• _Brief_: Copy out, word for word, the part of the rows below that opens with the line containing "Select the DESCOMPLICA SP table title" and runs to the end of the rows.

• _Entries_:
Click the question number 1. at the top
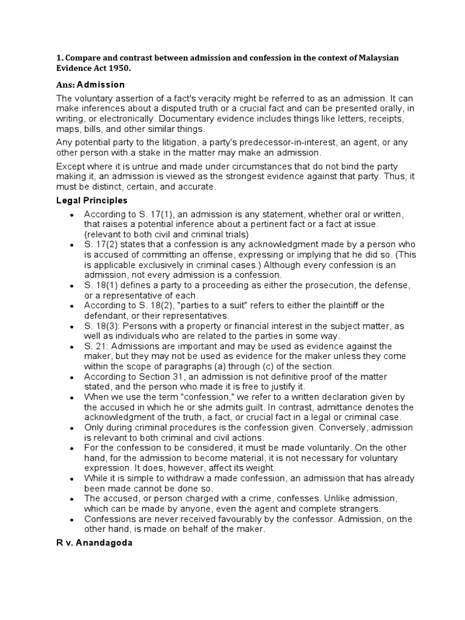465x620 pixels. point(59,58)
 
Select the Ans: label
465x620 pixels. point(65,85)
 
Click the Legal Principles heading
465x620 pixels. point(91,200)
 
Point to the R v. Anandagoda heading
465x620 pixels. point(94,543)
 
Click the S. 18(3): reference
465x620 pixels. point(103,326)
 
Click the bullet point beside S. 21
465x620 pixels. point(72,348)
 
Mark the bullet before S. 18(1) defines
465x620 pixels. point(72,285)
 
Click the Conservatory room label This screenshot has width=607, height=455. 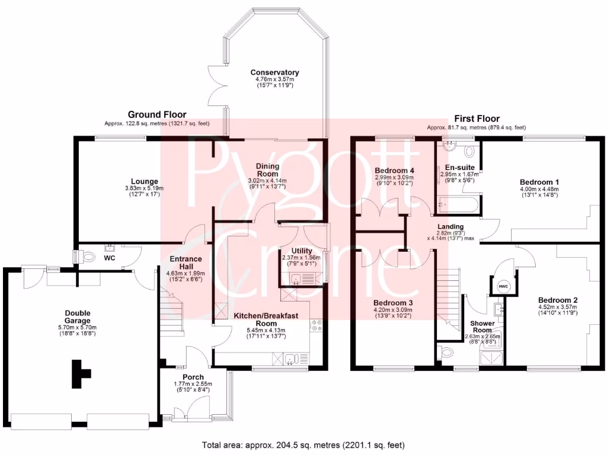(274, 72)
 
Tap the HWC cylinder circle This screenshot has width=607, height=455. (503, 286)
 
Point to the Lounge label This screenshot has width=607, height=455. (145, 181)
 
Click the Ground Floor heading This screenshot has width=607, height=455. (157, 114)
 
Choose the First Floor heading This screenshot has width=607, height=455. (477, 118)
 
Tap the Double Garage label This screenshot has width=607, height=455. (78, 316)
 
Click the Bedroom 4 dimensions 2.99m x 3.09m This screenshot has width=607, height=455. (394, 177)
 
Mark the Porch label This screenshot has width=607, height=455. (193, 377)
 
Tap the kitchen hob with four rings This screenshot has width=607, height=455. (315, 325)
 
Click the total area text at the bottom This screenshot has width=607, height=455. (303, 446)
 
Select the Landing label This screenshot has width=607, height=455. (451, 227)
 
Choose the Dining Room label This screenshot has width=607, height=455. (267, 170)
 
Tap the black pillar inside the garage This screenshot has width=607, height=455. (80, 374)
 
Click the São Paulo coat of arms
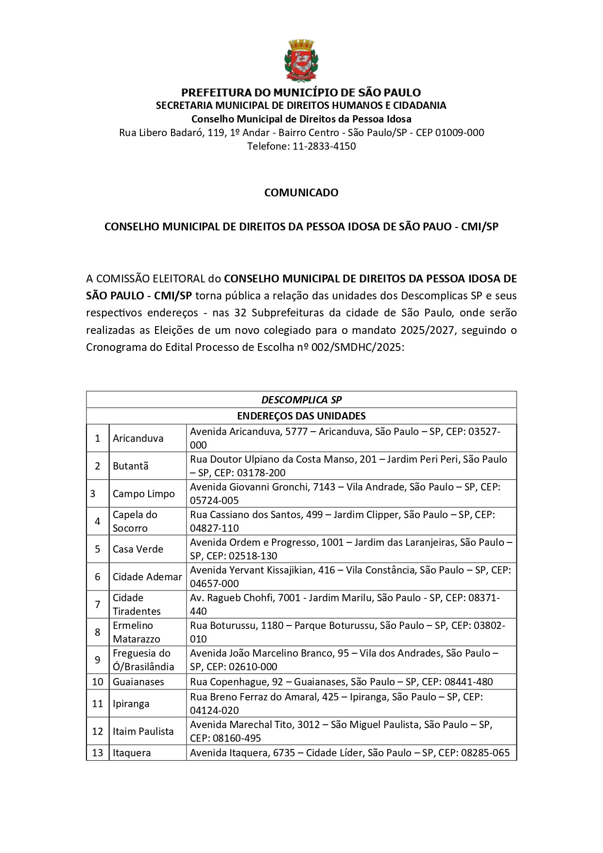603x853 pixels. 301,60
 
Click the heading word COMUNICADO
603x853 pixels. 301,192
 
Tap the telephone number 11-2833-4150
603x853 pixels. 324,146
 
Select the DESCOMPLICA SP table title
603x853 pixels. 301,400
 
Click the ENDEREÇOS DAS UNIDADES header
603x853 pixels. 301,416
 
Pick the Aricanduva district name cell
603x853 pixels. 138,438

• _Answer to this problem_:
Select the DESCOMPLICA SP table title
603x853 pixels. 301,400
 
Click the ENDEREÇOS DAS UNIDADES header
603x853 pixels. 301,416
 
Pick the Aricanduva district name cell
603x853 pixels. 138,438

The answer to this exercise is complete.